(Your assignment): While leaving the pictures out, set down only the lines from the one with "Image resolution: width=768" through the end of the records, exactly as they stand.

(Dataset entries):
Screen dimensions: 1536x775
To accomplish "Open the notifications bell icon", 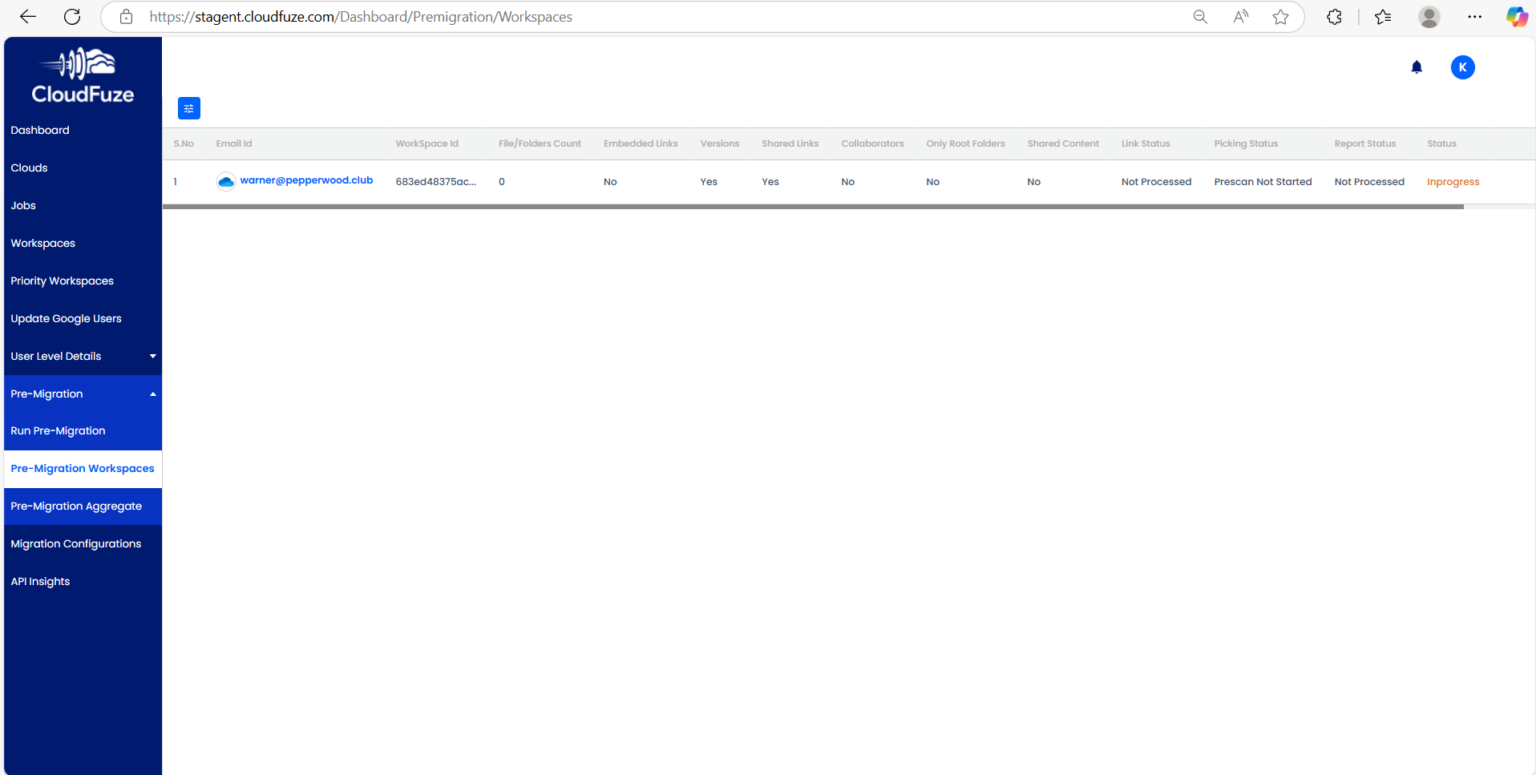I will click(x=1416, y=67).
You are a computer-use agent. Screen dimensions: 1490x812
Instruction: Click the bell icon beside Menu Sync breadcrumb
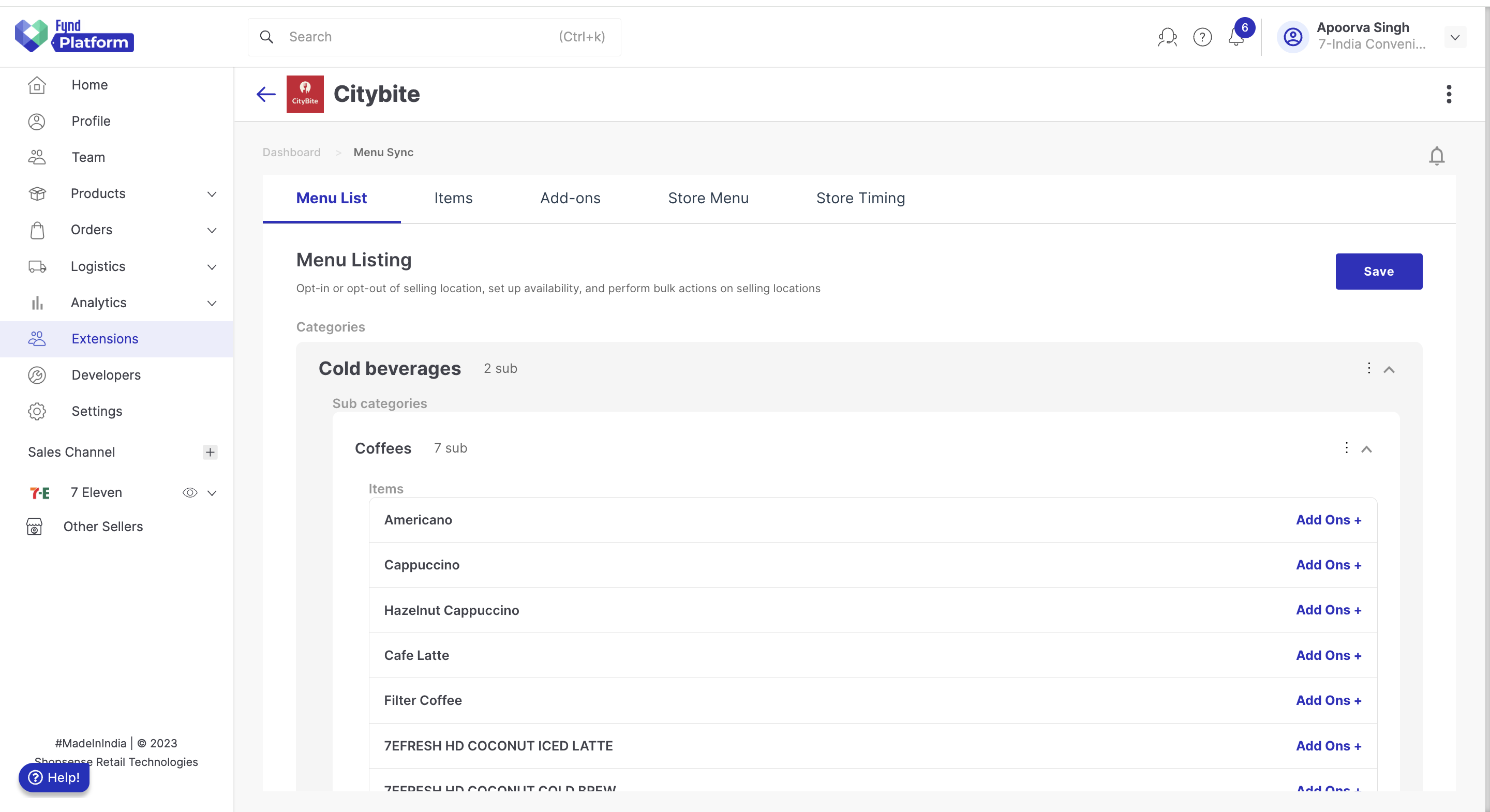pos(1436,156)
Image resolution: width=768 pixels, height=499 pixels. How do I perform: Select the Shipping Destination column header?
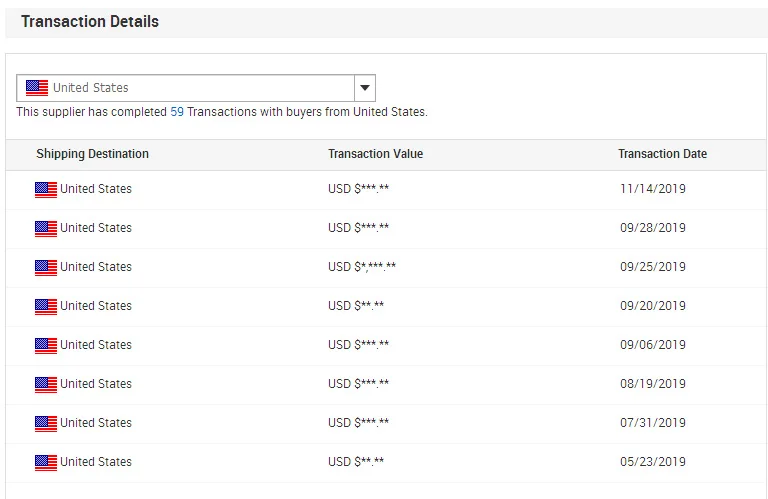pyautogui.click(x=92, y=154)
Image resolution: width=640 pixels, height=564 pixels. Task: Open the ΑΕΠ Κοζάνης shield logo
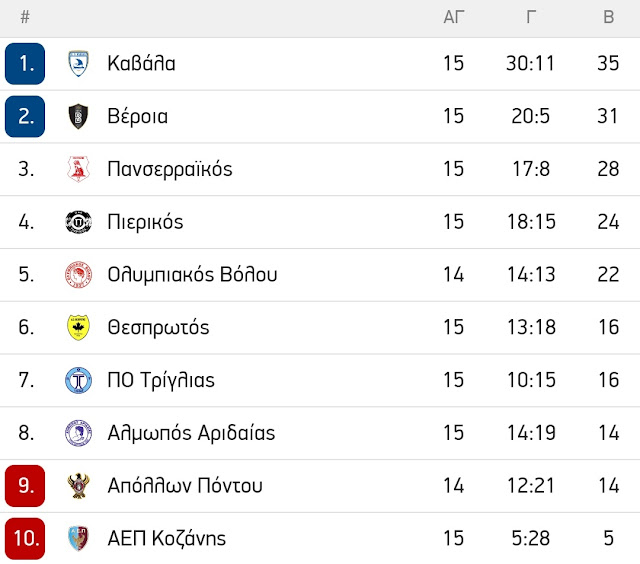78,538
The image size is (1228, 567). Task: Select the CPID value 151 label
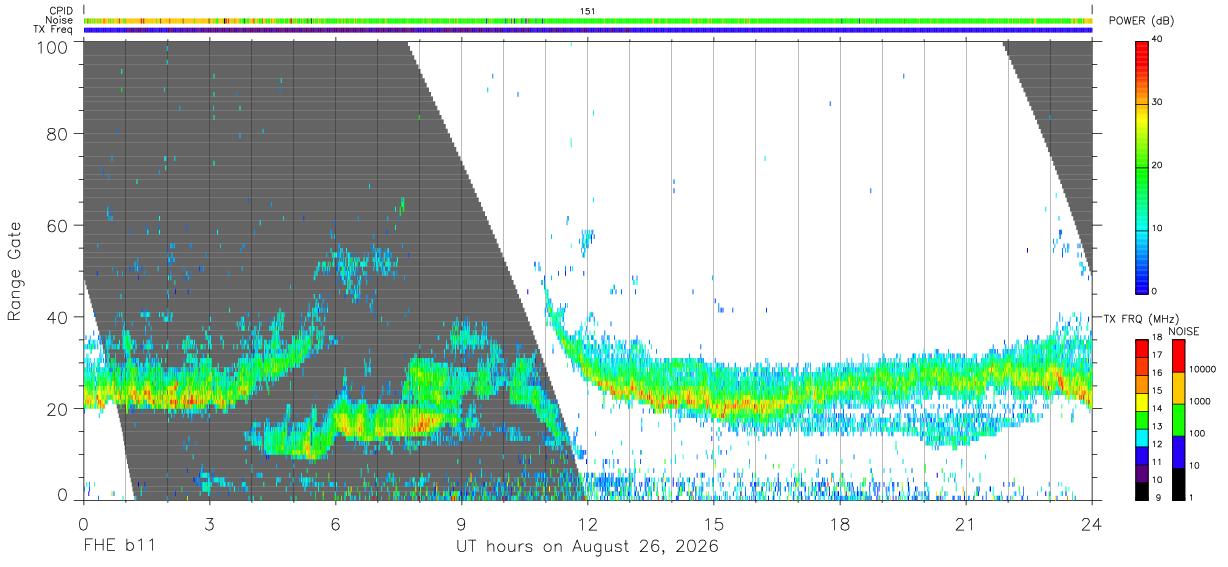tap(588, 11)
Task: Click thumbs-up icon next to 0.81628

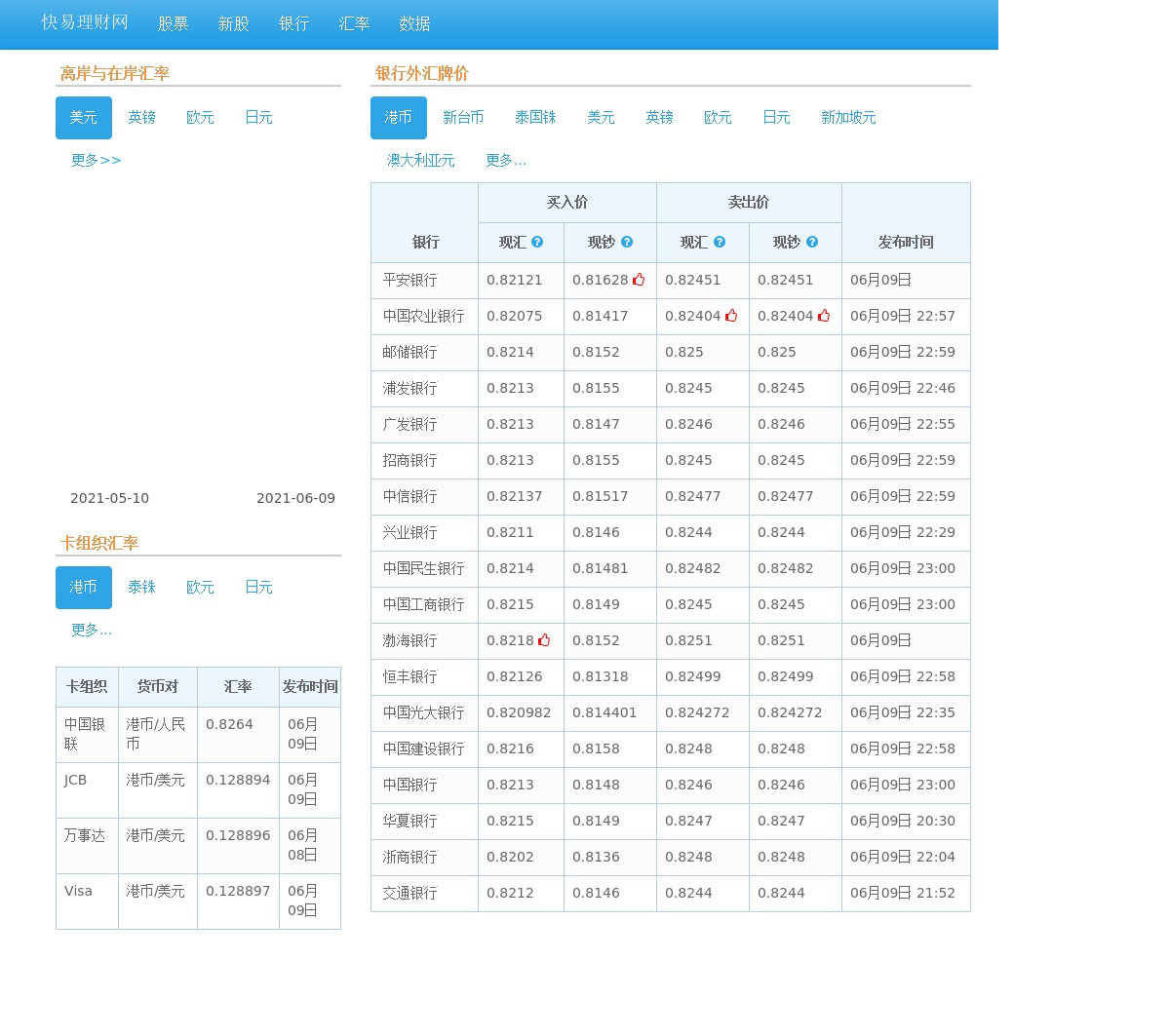Action: 639,280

(Answer box):
Image resolution: width=768 pixels, height=499 pixels. How do I perform: Select the Shipping Destination column header?
pyautogui.click(x=92, y=154)
Image resolution: width=640 pixels, height=564 pixels. Task: Open the ΑΕΠ Κοζάνης shield logo
78,538
The image size is (1228, 567). Task: Select the CPID value 151 label
tap(588, 11)
Task: Click thumbs-up icon next to 0.81628

Action: 639,280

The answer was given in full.